Em vez de tudo isso, ele optou por permanecer em silêncio. Tentava manter os olhos abertos mas revelava-se cada vez mais incapaz de o fazer. Ela ia descansando contra o peito dele, trazendo na sua orelha a sensação de que para a ter assim ao anoitecer até valia a pena ter um dia mau. Não havia razão de estarem ali, ele e ela, mas também não havia razão de não estarem. Quando teria sido a última vez que estiveram assim? Ele tentou relembrar-se mas por estar tão sonolento foi-lhe impossível, e ficou com saudades de um dia ainda antes que esse dia lhe entrasse no ato de relembrar. O melhor seria reviver os eventos em sequência inversa mas não sabia por onde começar, e ao perder a noção do tempo não conseguiu abandonar a distinta sensação de já ter tentado. E enquanto que ele se perdia nesse labirinto, ela não tinha nada a dizer. Quase que radiava uma aura serena como se até dormir fosse algo que ela fazia com elegância. Mais uma vez, ele ficava com uma inveja estranha, queria estar ainda mais perto dela, impossivelmente perto, queria ocupar o mesmo espaço que ela e ter os mesmos sonhos. Ele vagueou o dia todo, tão desnorteado e confuso, mas agora ali, aconchegado a ela, perguntava-se se aquilo seria um final feliz. Talvez era esse o significado de estar em casa no final de uma grande viagem mas ele procurava por algo mais como se ainda houvesse mais noite... Mas o verão acabava e a lua brilhava tão perto.

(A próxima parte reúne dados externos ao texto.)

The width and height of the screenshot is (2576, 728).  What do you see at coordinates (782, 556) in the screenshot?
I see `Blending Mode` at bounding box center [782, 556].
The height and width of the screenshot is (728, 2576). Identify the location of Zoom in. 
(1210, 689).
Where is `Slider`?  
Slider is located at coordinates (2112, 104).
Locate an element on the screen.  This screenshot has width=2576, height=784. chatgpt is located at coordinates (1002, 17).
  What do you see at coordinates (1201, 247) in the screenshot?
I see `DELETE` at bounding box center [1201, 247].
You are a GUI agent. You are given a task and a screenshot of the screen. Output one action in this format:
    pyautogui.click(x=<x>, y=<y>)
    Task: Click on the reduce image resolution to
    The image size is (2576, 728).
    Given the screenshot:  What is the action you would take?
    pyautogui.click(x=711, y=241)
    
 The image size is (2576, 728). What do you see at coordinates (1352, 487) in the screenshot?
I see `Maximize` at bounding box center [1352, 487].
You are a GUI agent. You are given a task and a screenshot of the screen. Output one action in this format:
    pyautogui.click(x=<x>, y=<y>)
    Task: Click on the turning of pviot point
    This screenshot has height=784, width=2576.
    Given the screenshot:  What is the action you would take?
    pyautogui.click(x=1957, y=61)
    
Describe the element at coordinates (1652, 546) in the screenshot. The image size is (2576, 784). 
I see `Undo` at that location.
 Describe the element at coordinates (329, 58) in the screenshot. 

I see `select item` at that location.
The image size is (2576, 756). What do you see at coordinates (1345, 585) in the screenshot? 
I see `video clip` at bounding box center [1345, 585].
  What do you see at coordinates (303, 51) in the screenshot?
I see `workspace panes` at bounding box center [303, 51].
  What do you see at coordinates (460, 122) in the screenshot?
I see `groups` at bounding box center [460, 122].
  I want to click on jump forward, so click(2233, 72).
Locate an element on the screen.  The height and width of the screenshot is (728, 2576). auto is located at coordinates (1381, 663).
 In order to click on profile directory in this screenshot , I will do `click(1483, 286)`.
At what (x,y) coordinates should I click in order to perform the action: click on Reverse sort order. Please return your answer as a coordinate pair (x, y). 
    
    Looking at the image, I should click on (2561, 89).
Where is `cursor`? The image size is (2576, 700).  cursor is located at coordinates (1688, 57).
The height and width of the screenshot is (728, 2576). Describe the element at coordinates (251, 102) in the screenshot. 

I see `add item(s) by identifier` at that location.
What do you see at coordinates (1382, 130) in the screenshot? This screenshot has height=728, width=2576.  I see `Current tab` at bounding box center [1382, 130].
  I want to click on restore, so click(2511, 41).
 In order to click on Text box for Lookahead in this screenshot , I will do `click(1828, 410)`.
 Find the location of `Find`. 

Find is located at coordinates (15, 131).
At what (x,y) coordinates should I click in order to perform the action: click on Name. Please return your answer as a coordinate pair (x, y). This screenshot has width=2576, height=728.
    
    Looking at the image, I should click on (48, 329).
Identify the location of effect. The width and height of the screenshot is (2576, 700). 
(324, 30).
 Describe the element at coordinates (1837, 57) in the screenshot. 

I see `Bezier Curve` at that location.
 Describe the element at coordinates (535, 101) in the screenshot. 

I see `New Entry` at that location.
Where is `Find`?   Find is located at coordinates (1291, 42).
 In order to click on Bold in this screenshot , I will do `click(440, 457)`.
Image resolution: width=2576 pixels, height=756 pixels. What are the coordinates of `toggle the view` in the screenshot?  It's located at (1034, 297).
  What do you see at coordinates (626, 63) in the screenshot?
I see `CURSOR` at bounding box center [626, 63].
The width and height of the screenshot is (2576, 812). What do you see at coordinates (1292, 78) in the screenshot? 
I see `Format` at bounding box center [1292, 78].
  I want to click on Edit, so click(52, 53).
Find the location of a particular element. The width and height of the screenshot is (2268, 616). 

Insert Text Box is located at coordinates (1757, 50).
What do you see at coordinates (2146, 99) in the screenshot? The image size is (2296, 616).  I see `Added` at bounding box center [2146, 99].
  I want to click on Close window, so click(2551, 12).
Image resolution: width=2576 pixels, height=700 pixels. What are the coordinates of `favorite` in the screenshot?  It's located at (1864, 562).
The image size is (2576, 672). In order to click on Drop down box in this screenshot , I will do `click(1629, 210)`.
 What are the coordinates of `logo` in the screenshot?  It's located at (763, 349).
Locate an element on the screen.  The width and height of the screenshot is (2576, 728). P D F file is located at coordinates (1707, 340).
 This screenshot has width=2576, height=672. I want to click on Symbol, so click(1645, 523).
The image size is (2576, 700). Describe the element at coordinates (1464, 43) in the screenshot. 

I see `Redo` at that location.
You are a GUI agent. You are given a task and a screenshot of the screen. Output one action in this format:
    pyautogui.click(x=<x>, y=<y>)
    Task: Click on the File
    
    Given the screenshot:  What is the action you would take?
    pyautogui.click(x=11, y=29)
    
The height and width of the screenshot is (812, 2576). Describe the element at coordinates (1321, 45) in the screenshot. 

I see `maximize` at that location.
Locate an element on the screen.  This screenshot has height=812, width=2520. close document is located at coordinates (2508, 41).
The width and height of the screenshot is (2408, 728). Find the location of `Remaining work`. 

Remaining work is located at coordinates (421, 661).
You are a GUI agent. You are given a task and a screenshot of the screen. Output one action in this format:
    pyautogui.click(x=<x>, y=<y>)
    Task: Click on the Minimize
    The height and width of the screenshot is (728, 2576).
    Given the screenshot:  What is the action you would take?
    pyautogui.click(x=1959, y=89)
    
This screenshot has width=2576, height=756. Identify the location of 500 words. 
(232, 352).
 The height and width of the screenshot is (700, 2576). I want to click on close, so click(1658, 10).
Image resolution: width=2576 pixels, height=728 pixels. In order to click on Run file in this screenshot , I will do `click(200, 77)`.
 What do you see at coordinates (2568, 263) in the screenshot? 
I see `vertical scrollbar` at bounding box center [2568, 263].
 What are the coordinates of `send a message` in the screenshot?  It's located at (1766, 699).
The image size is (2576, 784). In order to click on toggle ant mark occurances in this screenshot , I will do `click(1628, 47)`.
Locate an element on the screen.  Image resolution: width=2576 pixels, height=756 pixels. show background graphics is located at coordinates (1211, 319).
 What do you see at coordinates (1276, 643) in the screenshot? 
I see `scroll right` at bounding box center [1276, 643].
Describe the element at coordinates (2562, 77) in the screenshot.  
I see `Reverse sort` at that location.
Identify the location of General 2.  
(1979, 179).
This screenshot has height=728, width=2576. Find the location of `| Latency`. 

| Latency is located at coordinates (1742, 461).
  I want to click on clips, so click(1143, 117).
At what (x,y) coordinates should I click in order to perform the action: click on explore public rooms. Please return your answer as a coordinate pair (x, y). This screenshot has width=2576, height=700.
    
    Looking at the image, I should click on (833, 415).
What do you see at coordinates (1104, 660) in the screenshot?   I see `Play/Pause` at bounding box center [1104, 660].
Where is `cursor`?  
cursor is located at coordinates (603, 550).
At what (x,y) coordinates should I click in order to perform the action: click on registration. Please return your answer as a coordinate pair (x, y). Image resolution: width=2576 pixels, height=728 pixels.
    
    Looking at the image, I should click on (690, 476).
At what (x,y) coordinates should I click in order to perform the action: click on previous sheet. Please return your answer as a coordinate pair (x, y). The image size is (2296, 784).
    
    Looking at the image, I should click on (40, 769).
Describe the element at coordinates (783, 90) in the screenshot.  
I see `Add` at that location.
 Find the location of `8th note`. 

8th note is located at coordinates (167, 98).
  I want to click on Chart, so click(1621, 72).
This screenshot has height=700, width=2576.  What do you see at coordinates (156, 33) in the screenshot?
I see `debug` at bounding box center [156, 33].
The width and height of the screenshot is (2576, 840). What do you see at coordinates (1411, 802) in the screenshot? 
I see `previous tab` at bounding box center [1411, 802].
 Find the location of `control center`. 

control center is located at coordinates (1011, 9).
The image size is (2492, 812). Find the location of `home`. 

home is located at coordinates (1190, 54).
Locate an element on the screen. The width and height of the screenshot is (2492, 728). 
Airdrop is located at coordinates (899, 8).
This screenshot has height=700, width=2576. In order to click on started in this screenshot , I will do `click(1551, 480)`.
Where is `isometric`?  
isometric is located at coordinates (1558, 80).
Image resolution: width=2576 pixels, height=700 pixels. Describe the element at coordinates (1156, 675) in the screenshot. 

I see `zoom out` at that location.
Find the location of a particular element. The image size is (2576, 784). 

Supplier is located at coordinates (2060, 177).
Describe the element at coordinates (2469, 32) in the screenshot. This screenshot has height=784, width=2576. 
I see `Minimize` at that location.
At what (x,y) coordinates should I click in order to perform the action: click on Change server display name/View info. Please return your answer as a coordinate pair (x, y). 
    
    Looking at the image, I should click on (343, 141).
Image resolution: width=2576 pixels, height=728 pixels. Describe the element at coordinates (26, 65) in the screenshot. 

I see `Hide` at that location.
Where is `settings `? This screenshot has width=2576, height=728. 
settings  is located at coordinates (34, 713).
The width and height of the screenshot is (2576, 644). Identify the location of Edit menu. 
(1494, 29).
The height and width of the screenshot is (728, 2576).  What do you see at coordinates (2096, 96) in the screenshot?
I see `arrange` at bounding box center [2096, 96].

Ele tentou proferir qualquer coisa mas não conseguiu. Por cada palavra bonita que lhe ocorria, lembrava-se de dois motivos para permanecer calado, mesmo sabendo que se iria arrepender de cada momento de silêncio. E assim, uma súbita intenção surgiu-lhe do nada, foi consumido por uma ambição rara. Queria beijá-la outra vez e abraçá-la mais perto, mas agora foi incapaz de a alcançar. Tornou-se um náufrago num mundo onde só existe mar, como se estivesse a mil anos-luz dela e a dez mil anos-luz de si mesmo. Se a cama de marfim onde se deitavam fosse uma nau perdida num redemoinho, ele seria resgatado apenas pela graça dela. Ou pelo menos tinha de acreditar que sim... Podia tentar encontrar as palavras para lhe contar o quão bonita ela era e que sonhou com ela, mas naqueles momentos nunca sabia o que lhe dizer. Sentia-se totalmente perdido e cego. Olhava para ela através de um espelho obscuro, conhecia-a apenas em parte, e desesperava... O que aconteceu àquele dia, pensou ele, o que aconteceu àquele sonho? Para onde foi o tempo perdido da minha juventude?... E tais questões chegaram-lhe como a metade mais estranha de um segredo, como um devaneio sem sentido com o qual, tão cansado, adormeceu.

Ela teve a última palavra. No que foi quase um gesto virginal, ela caiu em si, fechou os olhos e suspirou.

– Nunca tenhas vergonha.

§


Isto foi o primeiro capítulo de Telémaco.